An example of a continuous decision is the amount charged by auto insurance companies for different drivers and automobiles. When you buy auto insurance, the price that you pay depends on the company's statistical estimate of the amount it is likely to have to pay in claims.
An example of a discrete decision is a decision by the Food and Drug Administration (FDA) to approve or disapprove the use of a particular drug to treat a disease. This discrete decision-making context helps to motivate the concept of hypothesis testing.
The FDA's goal is to approve drugs that are effective and to reject drugs that are ineffective or harmful. However, it is impossible for the FDA to be perfect at distinguishing effective drugs from ineffective or harmful drugs.

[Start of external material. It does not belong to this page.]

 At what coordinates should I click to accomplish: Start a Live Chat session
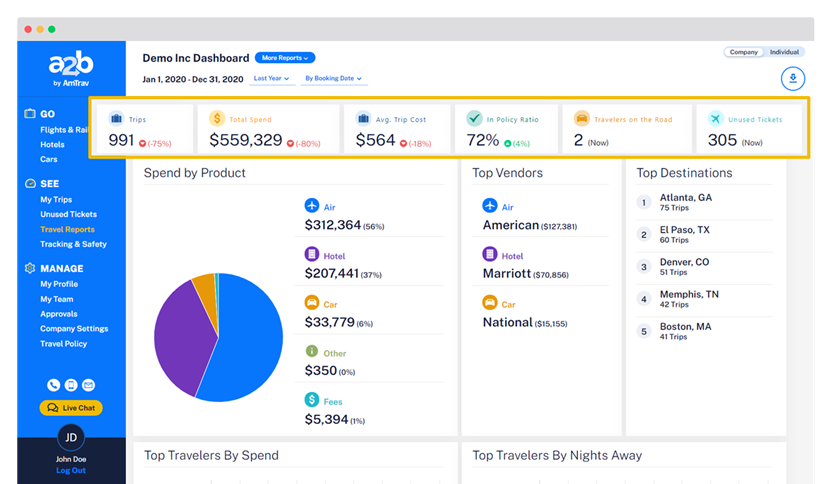[71, 408]
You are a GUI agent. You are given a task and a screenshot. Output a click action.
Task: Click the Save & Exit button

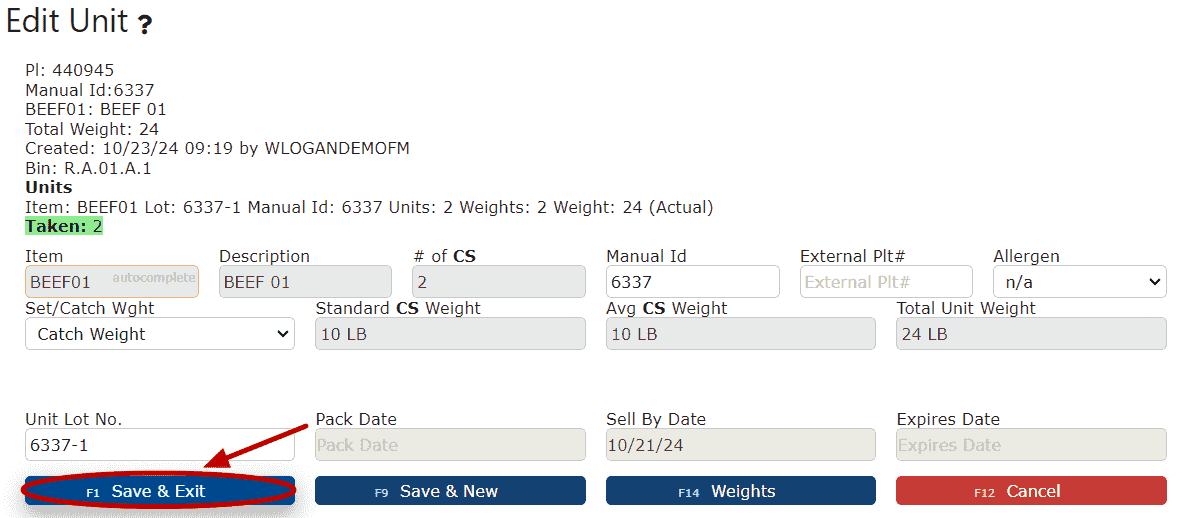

The FDA approved a diet drug called Fen-phen that later turned out to be harmful. The FDA has been cautious about recommending the use of cholesterol-reducing drugs, even though some lives might have been saved had more people been taking them earlier.
The FDA starts out with a presumption that the drug should not be approved. There are four possible outcomes of the decision-making process.
If the FDA refuses to approve the drug, and in fact the drug is harmful, then this is a correct decision.
If the FDA approves the drug and the drug is more helpful than harmful, then this is a correct decision.
If the FDA approves a drug that turns out to be bad (such as Fen-phen), then this is called Type I error.
If the FDA refuses to approve a new drug that turns out to be more helpful than harmful, then this is called Type II error.
The FDA starts with a null hypothesis, or H0, that a new drug will not have a helpful effect. It tests an alternative hypothesis, or Ha, that the drug does have a helpful effect.
For the FDA, incorrectly rejecting the null hypothesis is the same as committing type I error. It would mean approving a bad drug.
Incorrectly failing to reject the null hypothesis is the the same as Type II error. It would mean failing to approve a good drug.
In law, we say that someone is innocent until proven guilty.